Breastfeeding is a natural process—though a c-section might not give you enough liberty to move around, you can still feed your baby without any trouble.
We have your questions answered. Here are 5 important things to know about breastfeeding after having a cesarean.
1. You Will Be Able To Breastfeed Even After Receiving An Epidural
The epidural will only be rendering you motionless waist down. Your upper body will be voluntarily functional and in your control. So you can hold your bub and latch them on your breasts right away while the obstetricians do their business down there.
Most hospitals use epidural, use of a general anesthesia is fortunately rare. In the beginning, however, you may still need some help from your partner or a nurse to get your newborn to latch. They may help you sit up slightly, to make holding and nursing your little one easier.
2. Medications Received By Mother Don’t Harm The Baby
Medications that the nurses provide you at the hospital are safe for the baby including the intravenous medicines. Though some amount of epidural does reach the baby via the mother, it has not been known to cause any harm. Some painkillers could make your baby little sleepy, nothing more than that.
3. You Might Require Certain Help In The Beginning
The first few days after the c-section could be tough. With the stitches up your belly, it may be difficult to walk around or bend and lift the baby from the cot for feeding. Take help from your partner or hire a doula to help you. Take the rest you deserve until you recover enough to carry out the task yourself.
4. You May Need To Try Different Position For Breastfeeding
The usual position of feeding your baby, holding him or her in a cradle might seem uncomfortable as it may put pressure on your abdomen where you have received the stitches. Try the football hold, also called clutch hold, wherein you hold the baby with their head and guide them near your breasts while their body is below your elbow. Get the support of the pillows. Try other positions for feeding only when you feel comfortable.
Give a try to the positions like football hold, also called clutch hold, wherein you hold the baby with their head and guide their head near your breasts while their body is below your elbow. Get the support of the pillows. Try other positions for feeding only when you feel comfortable.
You could even feed lying down on the side. If required, consult a lactation specialist to help you with the positions.

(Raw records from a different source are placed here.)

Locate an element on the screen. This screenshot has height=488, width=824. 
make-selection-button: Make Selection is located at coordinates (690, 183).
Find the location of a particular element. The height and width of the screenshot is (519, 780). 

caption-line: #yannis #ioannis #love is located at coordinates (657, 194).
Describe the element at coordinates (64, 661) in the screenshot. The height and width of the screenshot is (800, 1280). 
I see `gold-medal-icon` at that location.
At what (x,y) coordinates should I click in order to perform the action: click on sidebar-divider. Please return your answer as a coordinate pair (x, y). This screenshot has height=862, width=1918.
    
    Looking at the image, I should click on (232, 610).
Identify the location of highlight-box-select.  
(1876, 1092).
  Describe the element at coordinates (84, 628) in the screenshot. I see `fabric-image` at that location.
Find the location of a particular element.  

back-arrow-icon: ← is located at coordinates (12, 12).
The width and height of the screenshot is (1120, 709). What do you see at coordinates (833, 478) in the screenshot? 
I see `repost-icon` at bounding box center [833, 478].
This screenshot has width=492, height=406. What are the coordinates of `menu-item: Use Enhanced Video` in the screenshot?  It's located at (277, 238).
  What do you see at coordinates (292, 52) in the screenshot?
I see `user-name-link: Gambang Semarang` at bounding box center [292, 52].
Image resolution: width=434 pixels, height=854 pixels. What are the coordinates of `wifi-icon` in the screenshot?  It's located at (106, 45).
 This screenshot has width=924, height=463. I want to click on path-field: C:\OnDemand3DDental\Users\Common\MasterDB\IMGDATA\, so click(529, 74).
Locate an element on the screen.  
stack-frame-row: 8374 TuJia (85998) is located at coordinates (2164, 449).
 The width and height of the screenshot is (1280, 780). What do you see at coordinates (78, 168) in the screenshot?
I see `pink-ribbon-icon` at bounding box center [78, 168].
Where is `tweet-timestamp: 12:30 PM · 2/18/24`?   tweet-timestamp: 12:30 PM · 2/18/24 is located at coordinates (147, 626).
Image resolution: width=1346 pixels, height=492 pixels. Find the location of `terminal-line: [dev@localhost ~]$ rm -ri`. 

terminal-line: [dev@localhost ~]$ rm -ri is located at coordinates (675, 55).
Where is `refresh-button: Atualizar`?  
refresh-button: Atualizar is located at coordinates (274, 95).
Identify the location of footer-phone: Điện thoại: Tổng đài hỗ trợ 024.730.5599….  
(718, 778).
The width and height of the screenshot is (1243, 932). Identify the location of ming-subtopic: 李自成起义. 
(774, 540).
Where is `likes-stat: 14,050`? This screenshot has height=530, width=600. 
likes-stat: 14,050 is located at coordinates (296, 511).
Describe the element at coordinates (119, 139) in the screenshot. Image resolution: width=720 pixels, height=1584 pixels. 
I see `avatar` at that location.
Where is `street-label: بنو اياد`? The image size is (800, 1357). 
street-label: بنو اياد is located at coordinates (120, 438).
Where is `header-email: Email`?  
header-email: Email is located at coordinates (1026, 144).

5. Keep Nursing During Your Recovery Period
Start breastfeeding your baby as soon as he/she is handed to you. Even though your c-section could be grueling, nursing will help you relax and make you feel better. Ask for help if you feel numbness, the nurse or your partner could assist you in positioning the baby or latching them onto your breasts. Nursing soon after birth will help you bond with your baby—you will feel rejuvenated after meeting your little one no matter how you are feeling.
The type of delivery doesn’t make any difference in the breastfeeding. Your baby will be brought to you immediately after the surgery for nursing. The discomforts you feel initially will gradually dissipate and you will feel better. Until then take care of yourself and keep your near ones close to assist you during your recovery phase.